Ça vient drôlement la pitié. Si on avait dit au commandant Pinçon qu'il n'était qu'un sale assassin lâche, on lui aurait fait un plaisir énorme, celui de nous faire fusiller, séance tenante, par le capitaine de gendarmerie, qui ne le quittait jamais d'une semelle et qui, lui, ne pensait précisément qu'à cela.
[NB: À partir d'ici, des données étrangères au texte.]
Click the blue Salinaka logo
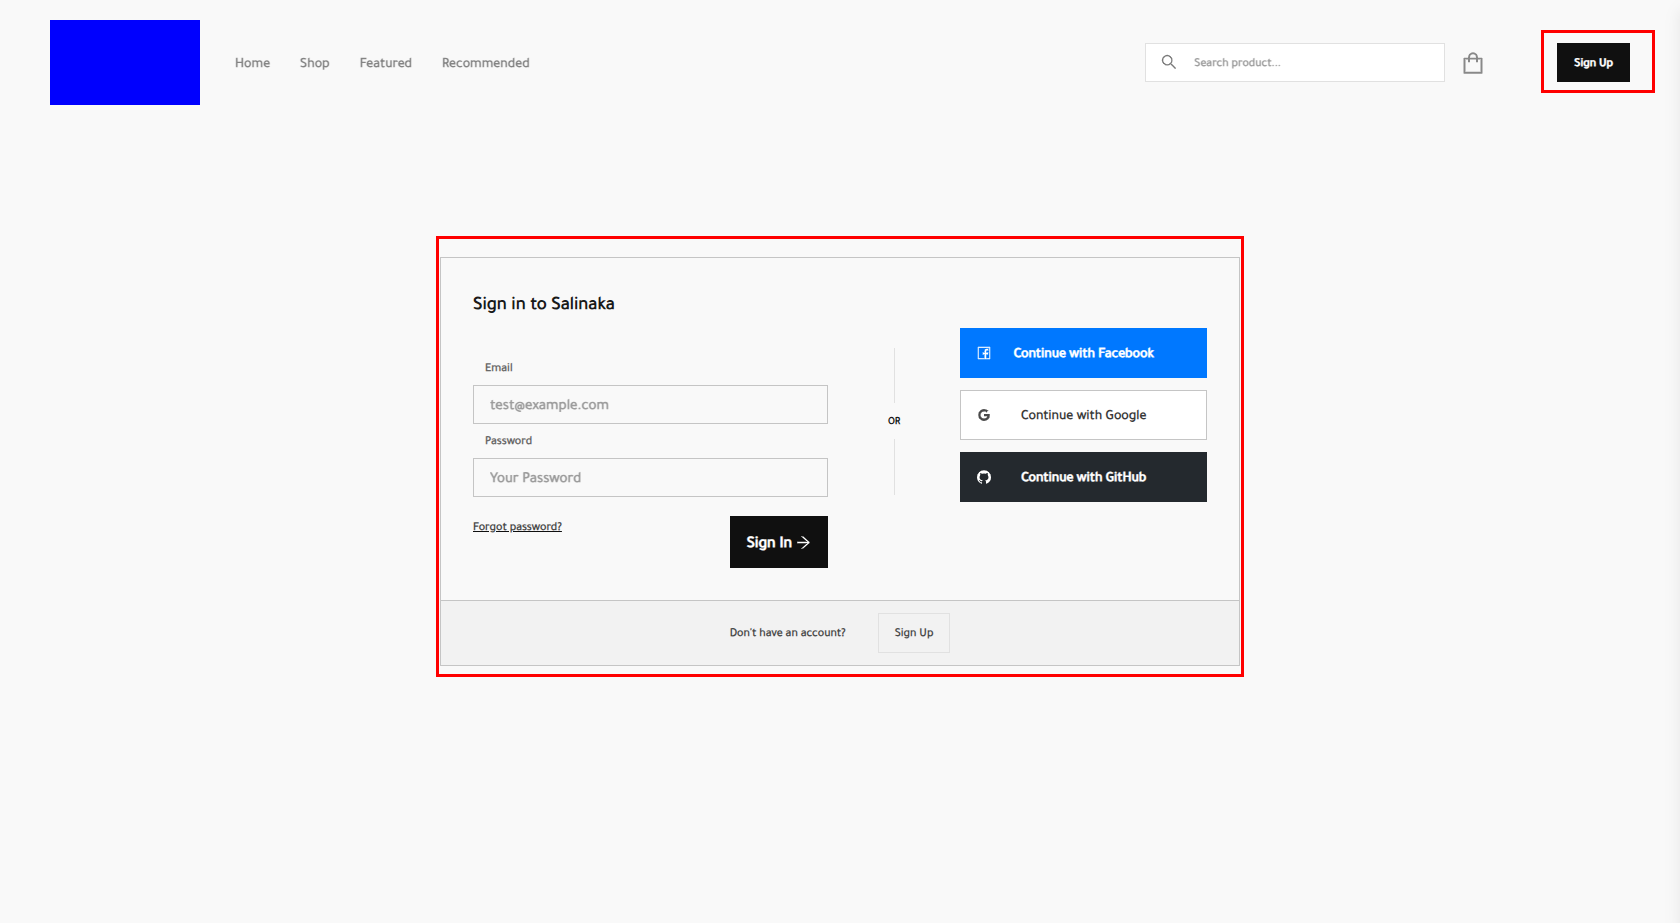Screen dimensions: 1680x923 pos(125,62)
C'est pas aux Allemands qu'il en voulait, le capitaine de gendarmerie.
Nous dûmes donc courir les embuscades pendant des nuits et des nuits imbéciles qui se suivaient, rien qu'avec l'espérance de moins en moins raisonnable d'en revenir et celle-là seulement et aussi que si on en revenait qu'on n'oublierait jamais, absolument jamais, qu'on avait découvert sur la terre un homme bâti comme vous et moi, mais bien plus charognard que les crocodiles et les requins qui passent entre deux eaux la gueule ouverte autour des bateaux d'ordures et de viandes pourries qu'on va leur déverser au large, à La Havane.
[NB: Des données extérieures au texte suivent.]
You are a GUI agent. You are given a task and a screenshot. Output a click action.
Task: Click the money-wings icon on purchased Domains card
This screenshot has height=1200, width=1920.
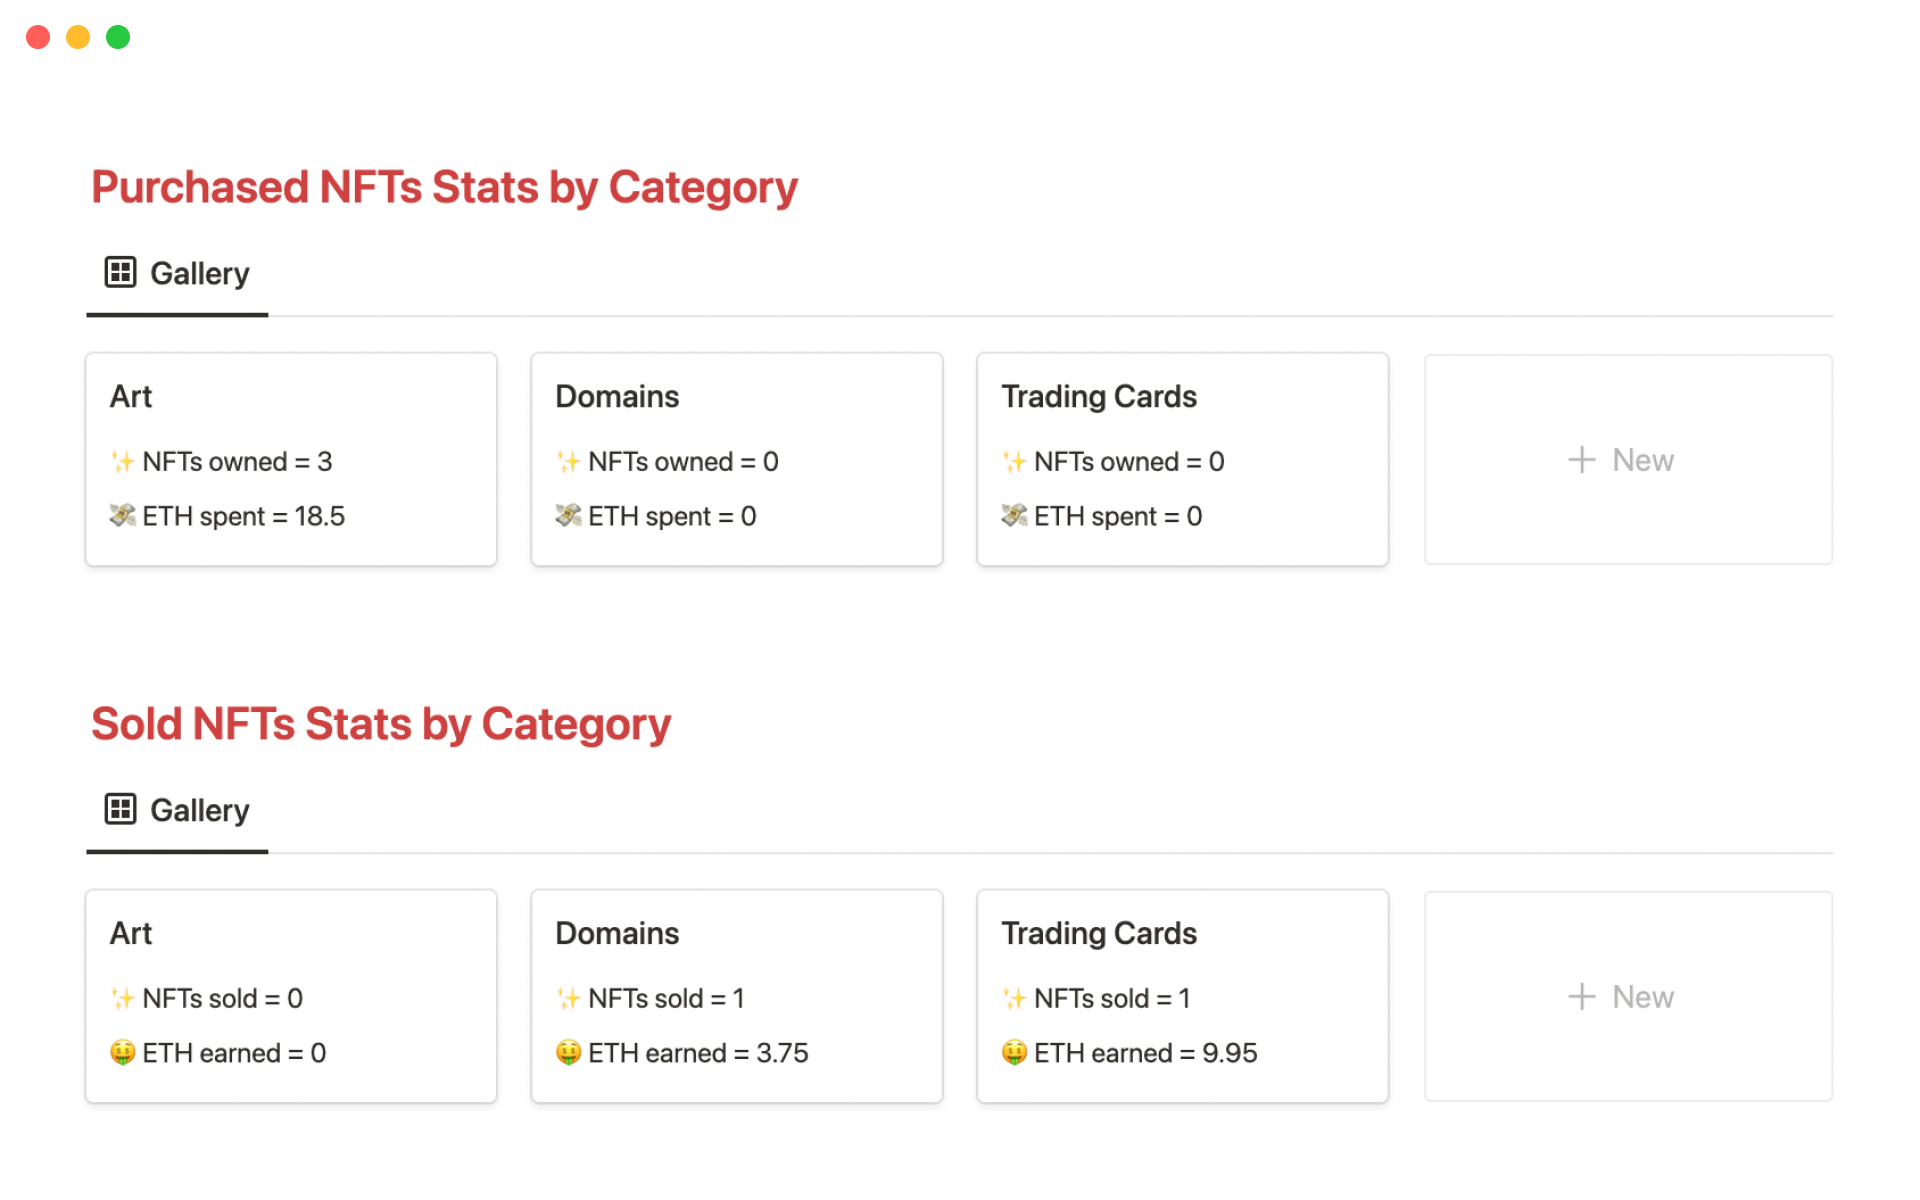(x=568, y=516)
La grande défaite, en tout, c'est d'oublier, et surtout ce qui vous a fait crever, et de crever sans comprendre jamais jusqu'à quel point les hommes sont vaches. Quand on sera au bord du trou faudra pas faire les malins nous autres, mais faudra pas oublier non plus, faudra raconter tout sans changer un mot, de ce qu'on a vu de plus vicieux chez les hommes et puis poser sa chique et puis descendre. Ça suffit comme boulot pour une vie tout entière.
Je l'aurais bien donné aux requins à bouffer moi, le commandant Pinçon, et puis son gendarme avec, pour leur apprendre à vivre ; et puis mon cheval aussi en même temps pour qu'il ne souffre plus, parce qu'il n'en avait plus de dos ce grand malheureux, tellement qu'il avait mal, rien que deux plaques de chair qui lui restaient à la place, sous la selle, larges comme mes deux mains et suintantes, à vif, avec des grandes traînées de pus qui lui coulaient par les bords de la couverture jusqu'aux jarrets. Il fallait cependant trotter là-dessus, un, deux… Il s'en tortillait de trotter. Mais les chevaux c'est encore bien plus patient que des hommes. Il ondulait en trottant. On ne pouvait plus le laisser qu'au grand air. Dans les granges, à cause de l'odeur qui lui sortait des blessures, ça sentait si fort, qu'on en restait suffoqué. En montant dessus son dos, ça lui faisait si mal qu'il se courbait, comme gentiment, et le ventre lui en arrivait alors aux genoux. Ainsi on aurait dit qu'on grimpait sur un âne. C'était plus commode ainsi, faut l'avouer. On était bien fatigués nous-mêmes, avec tout ce qu'on supportait en aciers sur la tête et sur les épaules.